O lugar de Deus e da antiga natureza povoada de deuses e demônios está agora ocupado por seres sem rosto: a Raça, a Classe, o Inconsciente (individual ou coletivo), o Gênio dos povos, a Herança. A inspiração pode ser explicada com facilidade a partir de qualquer uma dessas idéias. O poeta é um médium através do qual se expressam em códigos o Sexo, a Clima, a História, ou algum outro sucedâneo dos antigos deuses e demônios. Não pretendo negar o valor dessas idéias. São insuficientes, porém; em todas campeia uma limitação que nos permite rechaçá-las em conjunto: seu exclusivismo, sua insistência em explicar o todo pela parte. Ademais, em todas é evidente sua incapacidade de apreender e explicar o fato essencial e decisiso: como são tranformadas em palavras essas forças ou realidades dominantes? Como se tornam palavra, ritmo e imagem, a libido, a raça, a classe ou o momento histórico? ...

Afinal, nem o Sexo, nem o Inconsciente, nem a História são realidades meramente externas, objetos, poderes ou substâncias que agem sobre nós. O mundo não está fora de nós, nem rigorosamente dentro de nós. Se a inspiração é uma "voz" que o homem ouve em sua própria consciência, não seria melhor interrogar essa consciência, que é a única que escutou essa voz e que constitui seu âmbito próprio?...

Para o intelectual - e também para o homem comum - a inspiração é um problema, uma superstição ou um fato que resiste às explicações da ciência moderna. Em qualquer dos casos, podemos dar de ombros e tirar esse assunto de nossa mente, como quem sacode da roupa a poeira do cominho. Em compensação, os poetas devem enfrentá-la e viver o conflito. A história da poesia moderna é a do contínuo dilaceramento do poeta, dividido entre a moderna concepção do mundo e a presença às vezes intolerável da inspiração. Os que primeiro padecem desse conflito são os românticos alemães. Também são os que o enfrentam com maior lucidez e plenitude  os únicos - até o movimento surrealista - que não se limitam a sofrê-lo e tentam trancedê-lo. Descendentes, de um lado, da Ilustração e, de outro, do Sturm und Drang, vivem entre a espada do Império napoleônico e a reação da Santa Aliança, perdidos, por assim dizer, num beco sem saída. Neles os opostos lutam sem cessar...

Para os poetas do passado a inspiração era algo natural, precisamente porque o sobrenatural fazia parte do seu mundo. Um espírito tão seguro de si como Dante relata com ingenuidade e simplicidade que no sonho o Amor lhe dita e inspira seus poemas, e acrescenta que essa revelação sobrevém em certas horas e dentro de certas circunstâncias que tornam inequívoca e absolutamente certa a intevenção de poderes superiores...

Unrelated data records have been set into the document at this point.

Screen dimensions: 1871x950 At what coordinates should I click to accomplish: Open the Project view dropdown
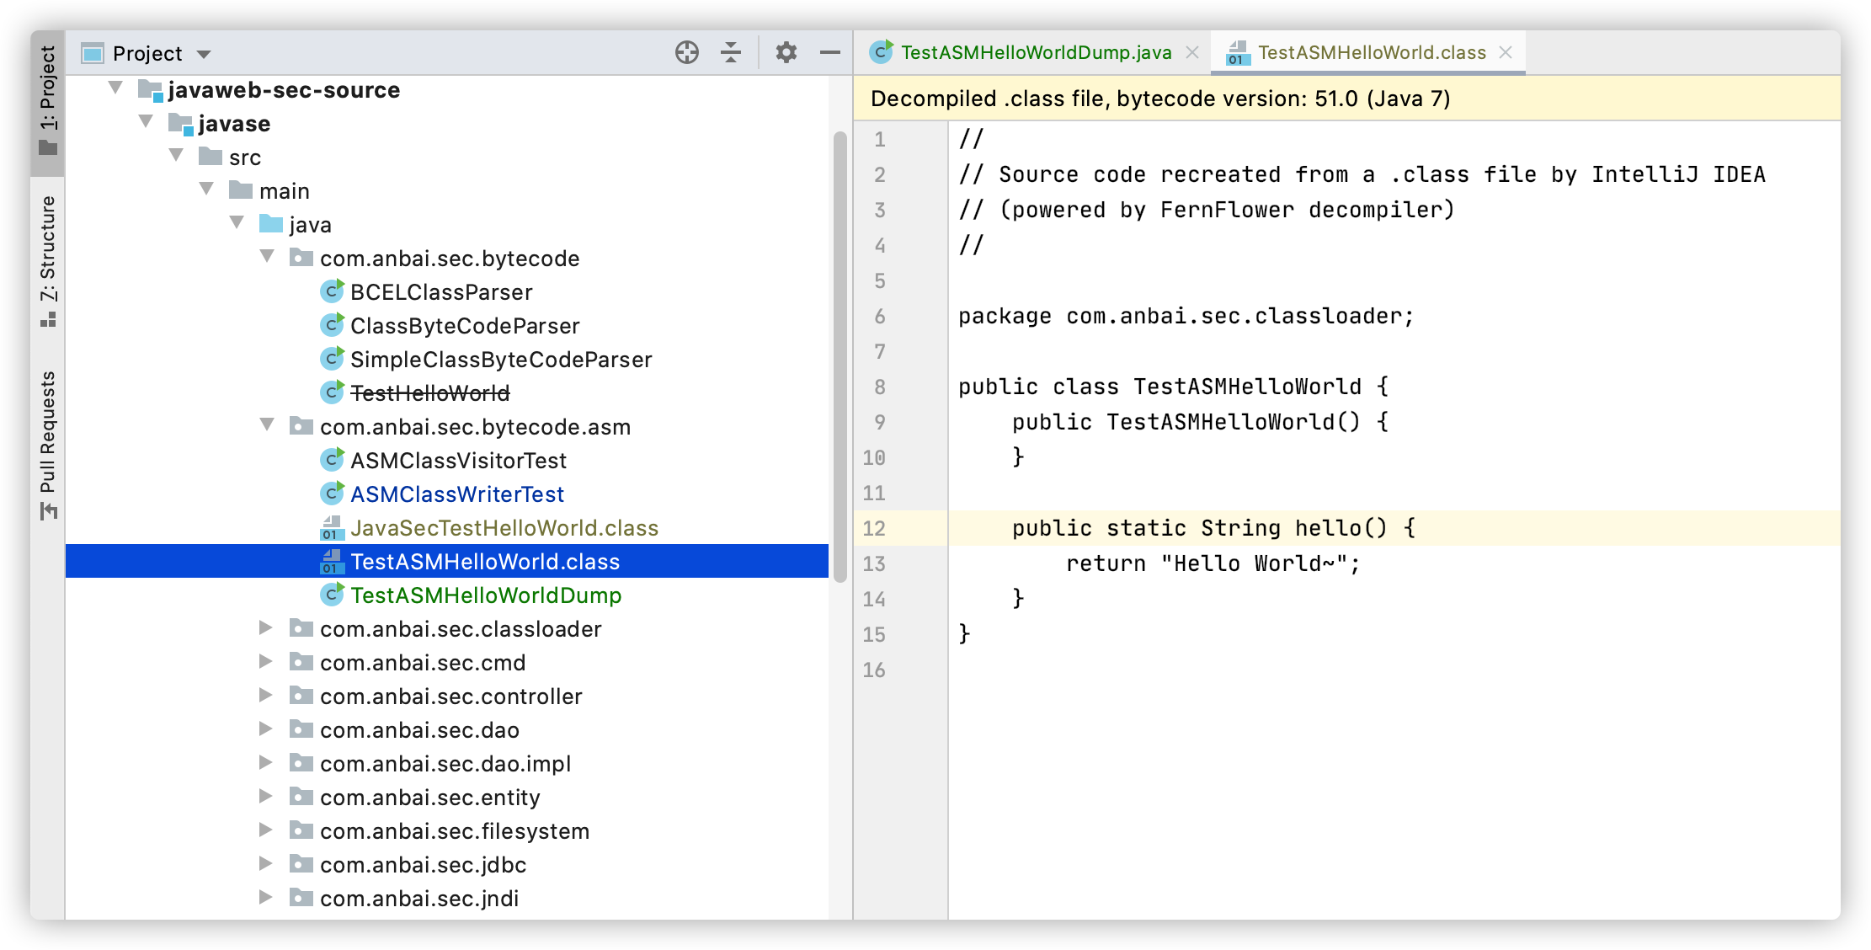coord(203,54)
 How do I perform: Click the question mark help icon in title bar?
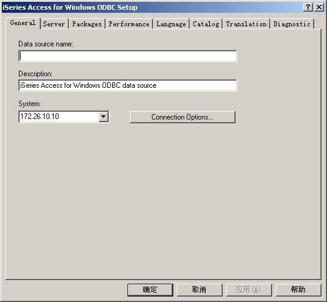point(308,7)
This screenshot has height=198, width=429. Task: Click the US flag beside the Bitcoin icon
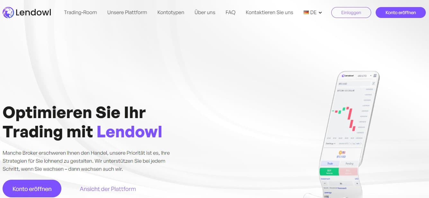tap(344, 152)
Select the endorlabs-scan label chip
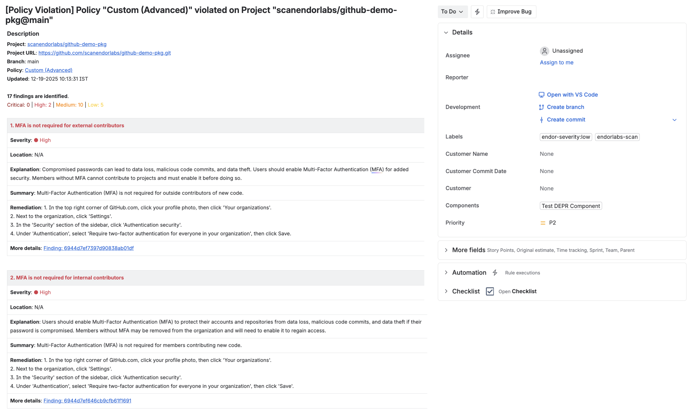 click(617, 137)
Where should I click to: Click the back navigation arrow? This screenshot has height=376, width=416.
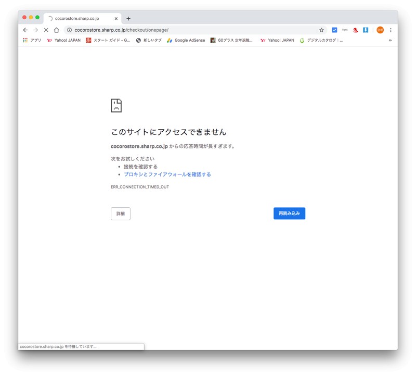(25, 30)
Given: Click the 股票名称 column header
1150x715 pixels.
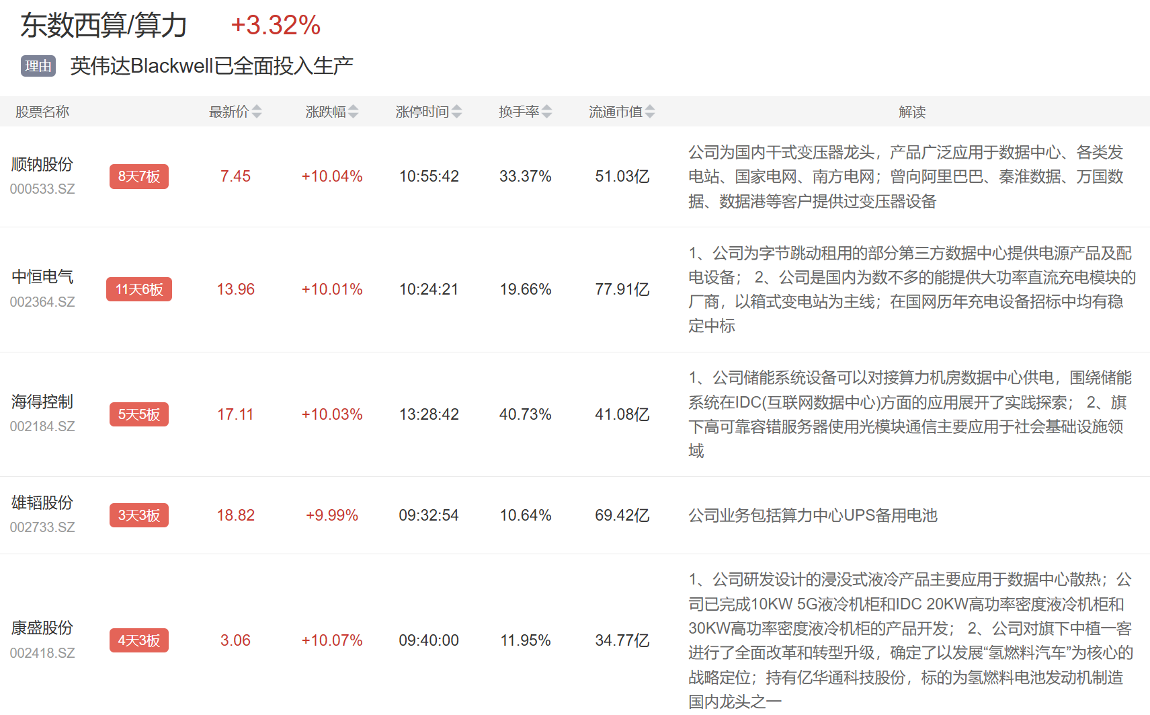Looking at the screenshot, I should [42, 112].
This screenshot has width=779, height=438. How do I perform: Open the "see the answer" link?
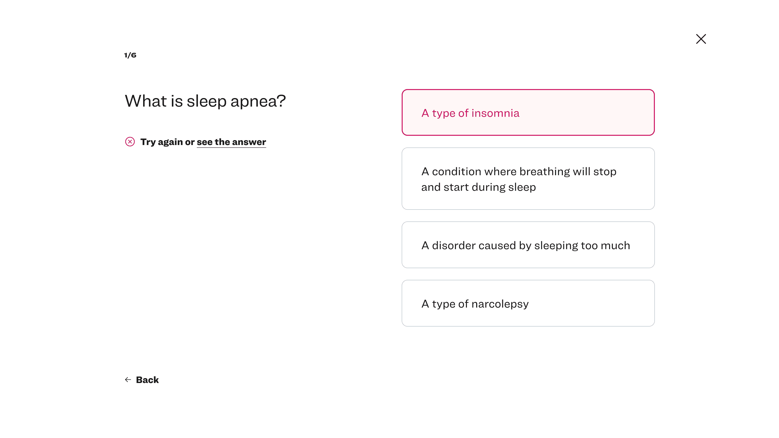tap(231, 142)

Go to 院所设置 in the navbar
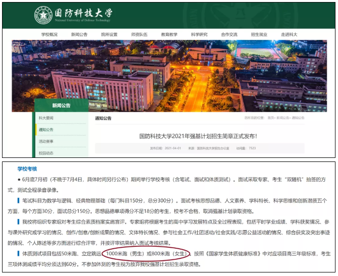[109, 34]

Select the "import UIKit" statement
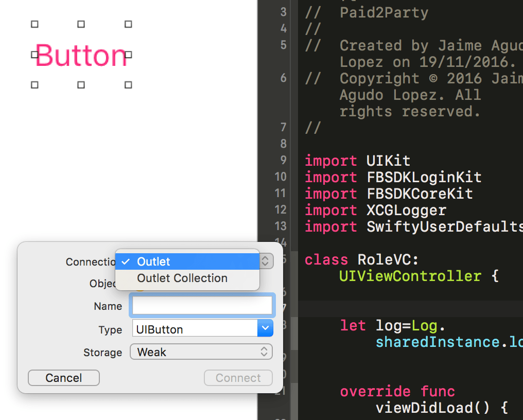(358, 161)
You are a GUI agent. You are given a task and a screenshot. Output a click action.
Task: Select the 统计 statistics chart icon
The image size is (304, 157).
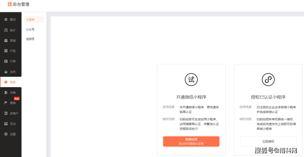pos(6,30)
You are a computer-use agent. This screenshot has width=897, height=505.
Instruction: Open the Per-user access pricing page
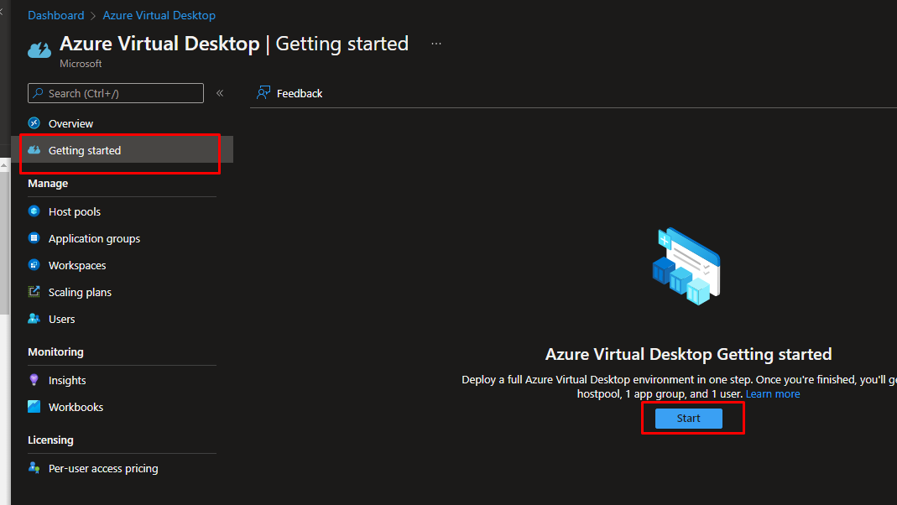(x=103, y=468)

Para Dante a inspiração é um mistério sobrenatural que o poeta aceita com recolhimento, humildade e veneração. Para Nerval é uma catástrofe e um mistério que nos provoca e desafia. Um mistério que tem de ser desvendado. A passagem entre "mistério a decifrar"  e "problema a resolver" é insensível e será feita pelos sucessores de Nerval...

A necessidade de refletir e se debruçar sobre a criação poética para arrancar-lhe o segredo só pode ser explicada como uma consequência da Idade Moderna. Ou melhor, nessa atitude consiste a modernidade. E a mágoa dos poetas reside em sua incapacidade de explicar, como homens modernos e dentro de nossa concepção do mundo, esse estranho fenômeno que parece nos negar e negar os fundamentos da Idade Moderna: aí, no seio da consciência, no eu, pilar do mundo, única rocha que não se desagrega, surge de repente um elemento alheio que destrói a identidade da consciência. Seria necessário que nossa concepção do mundo oscilasse, isto é, que a Idade Moderna entrasse em crise, para que se pudesse suscitar de modo cabal o problema da inspiração. Na história da poesia esse momente se chama Surrealismo...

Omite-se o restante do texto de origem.